* [READING TEXT]
BEGIN

The case is an important one for a number of reasons. First, it challenges the common–and dangerous–myth that a whistleblower is a disgruntled and vindictive employee. Here, the whistleblowers were outsiders with no connection whatsoever to the company. In the course of their work, they happened upon irregularities in the medical device manufacturer’s reporting. The clients’ sophisticated analysis was later corroborated by an investigative team deployed by Jordan, which had worked to locate and interview former Orthofix employees.
As reported in a Reuters story on the case, “one former employee . . . found [by the investigative team] revealed in an interview that in order . . . to “make their numbers,” the company sent large orders to distributors, only to have them returned and then reshipped to other customers.”
The SEC agreed, finding that the company had engaged in “channel stuffing,” which allowed the company to inflate its earning by improperly recognizing revenue. As a result of the whistleblowers’ efforts, Orthofix and three of its former executives settled with the SEC for $8.37 million, to be distributed to harmed investors.
Another important aspect of this case is that the outside analysts were granted 30% of the monetary sanctions collected, the maximum amount permitted under the SEC’s program. In its announcement, the SEC noted that the whistleblowers’ “highly probative independent analysis of a public company’s filings led to several successful enforcement actions. In addition to their tip, the whistleblowers provided helpful assistance early in the investigation, which helped save Commission time and resources.”

END

* [SOURCE DATA]
BEGIN

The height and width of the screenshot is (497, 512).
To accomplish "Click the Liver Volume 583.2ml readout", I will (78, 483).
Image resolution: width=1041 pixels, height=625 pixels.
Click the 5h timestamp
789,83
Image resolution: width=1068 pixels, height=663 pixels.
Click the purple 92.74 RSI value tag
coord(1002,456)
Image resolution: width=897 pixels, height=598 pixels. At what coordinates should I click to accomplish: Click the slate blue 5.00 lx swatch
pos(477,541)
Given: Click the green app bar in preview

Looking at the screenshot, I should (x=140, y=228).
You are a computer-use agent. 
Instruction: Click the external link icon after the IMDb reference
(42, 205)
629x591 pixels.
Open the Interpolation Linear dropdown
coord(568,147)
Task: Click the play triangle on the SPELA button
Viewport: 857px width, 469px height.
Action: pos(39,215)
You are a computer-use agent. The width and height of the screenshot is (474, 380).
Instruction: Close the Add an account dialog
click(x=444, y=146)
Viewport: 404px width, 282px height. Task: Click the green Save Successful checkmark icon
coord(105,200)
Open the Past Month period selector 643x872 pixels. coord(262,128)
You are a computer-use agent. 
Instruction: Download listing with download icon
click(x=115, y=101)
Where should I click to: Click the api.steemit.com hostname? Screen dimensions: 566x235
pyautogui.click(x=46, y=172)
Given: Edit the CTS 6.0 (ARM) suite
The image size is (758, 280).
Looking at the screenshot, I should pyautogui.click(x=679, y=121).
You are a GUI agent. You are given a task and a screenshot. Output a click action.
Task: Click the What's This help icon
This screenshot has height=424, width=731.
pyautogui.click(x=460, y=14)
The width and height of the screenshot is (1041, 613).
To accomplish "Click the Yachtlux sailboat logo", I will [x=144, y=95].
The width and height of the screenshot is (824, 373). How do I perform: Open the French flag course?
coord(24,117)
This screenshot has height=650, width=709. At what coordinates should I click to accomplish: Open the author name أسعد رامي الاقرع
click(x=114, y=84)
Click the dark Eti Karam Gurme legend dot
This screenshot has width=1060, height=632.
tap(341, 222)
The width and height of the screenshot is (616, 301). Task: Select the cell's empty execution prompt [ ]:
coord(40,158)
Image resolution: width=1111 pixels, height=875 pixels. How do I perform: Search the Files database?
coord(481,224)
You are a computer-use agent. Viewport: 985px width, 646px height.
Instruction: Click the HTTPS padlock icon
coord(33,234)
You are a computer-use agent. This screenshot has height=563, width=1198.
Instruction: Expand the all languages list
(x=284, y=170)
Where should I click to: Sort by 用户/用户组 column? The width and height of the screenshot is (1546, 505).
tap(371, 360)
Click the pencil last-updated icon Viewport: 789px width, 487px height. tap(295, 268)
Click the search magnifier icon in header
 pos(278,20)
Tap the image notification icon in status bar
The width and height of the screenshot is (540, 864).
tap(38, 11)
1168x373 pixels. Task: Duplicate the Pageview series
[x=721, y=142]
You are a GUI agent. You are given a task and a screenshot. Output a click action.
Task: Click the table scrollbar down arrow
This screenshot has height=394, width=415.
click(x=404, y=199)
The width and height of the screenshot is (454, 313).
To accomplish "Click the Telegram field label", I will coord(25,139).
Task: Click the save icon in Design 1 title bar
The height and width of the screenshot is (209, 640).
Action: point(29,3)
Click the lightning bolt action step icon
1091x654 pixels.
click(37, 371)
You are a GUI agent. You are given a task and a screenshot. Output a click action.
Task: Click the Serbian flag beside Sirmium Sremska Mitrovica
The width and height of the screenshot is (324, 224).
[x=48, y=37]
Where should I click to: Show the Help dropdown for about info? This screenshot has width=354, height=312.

END

Reproduce the stretch of the whistleblower case text from "As reported in" through "to harmed investors.".

As reported in a Reuters story on the case, “one former employee . . . found [by the investigative team] revealed in an interview that in order . . . to “make their numbers,” the company sent large orders to distributors, only to have them returned and then reshipped to other customers.”
The SEC agreed, finding that the company had engaged in “channel stuffing,” which allowed the company to inflate its earning by improperly recognizing revenue. As a result of the whistleblowers’ efforts, Orthofix and three of its former executives settled with the SEC for $8.37 million, to be distributed to harmed investors.